The MSCI World Index (Net) is a free float-adjusted market capitalization weighted index that is designed to measure the global equity market performance of developed markets. This benchmark calculates reinvested dividends net of withholding taxes using Luxembourg tax rates. This index is unmanaged and investors cannot invest directly in this index.
Because the Oakmark Global Select Fund is non-diversified, the performance of each holding will have a greater impact on the Fund’s total return, and may make the Fund’s returns more volatile than a more diversified fund.
The percentages of hedge exposure for each foreign currency are calculated by dividing the market value of all same-currency forward contracts by the market value of the underlying equity exposure to that currency.
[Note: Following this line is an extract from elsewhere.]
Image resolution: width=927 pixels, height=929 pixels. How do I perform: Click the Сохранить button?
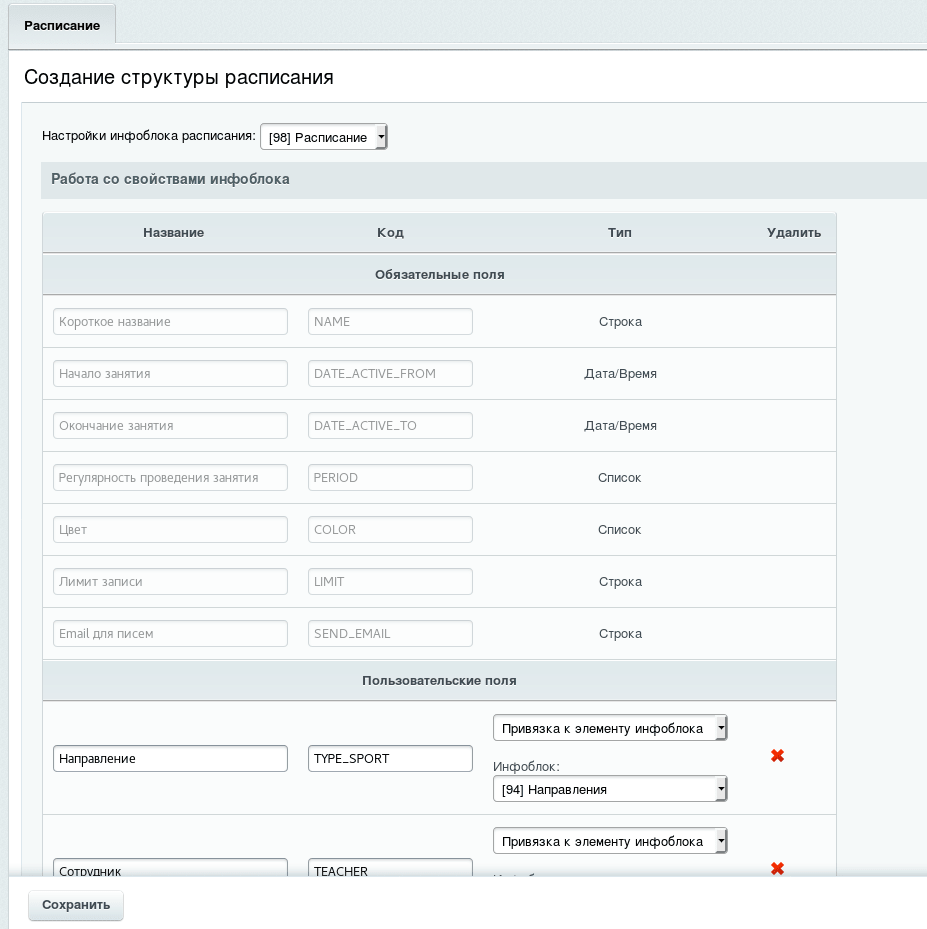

Investing in foreign securities presents risks that in some ways may be greater than U.S. investments. Those risks include: currency fluctuation; different regulation, accounting standards, trading practices and levels of available information; generally higher transaction costs; and political risks.
The discussion of the Fund’s investments and investment strategy (including current investment themes, the portfolio managers’ research and investment process, and portfolio characteristics) represents the Fund’s investments and the views of the portfolio managers and Harris Associates L.P., the Fund’s investment adviser, at the time of this letter, and are subject to change without notice.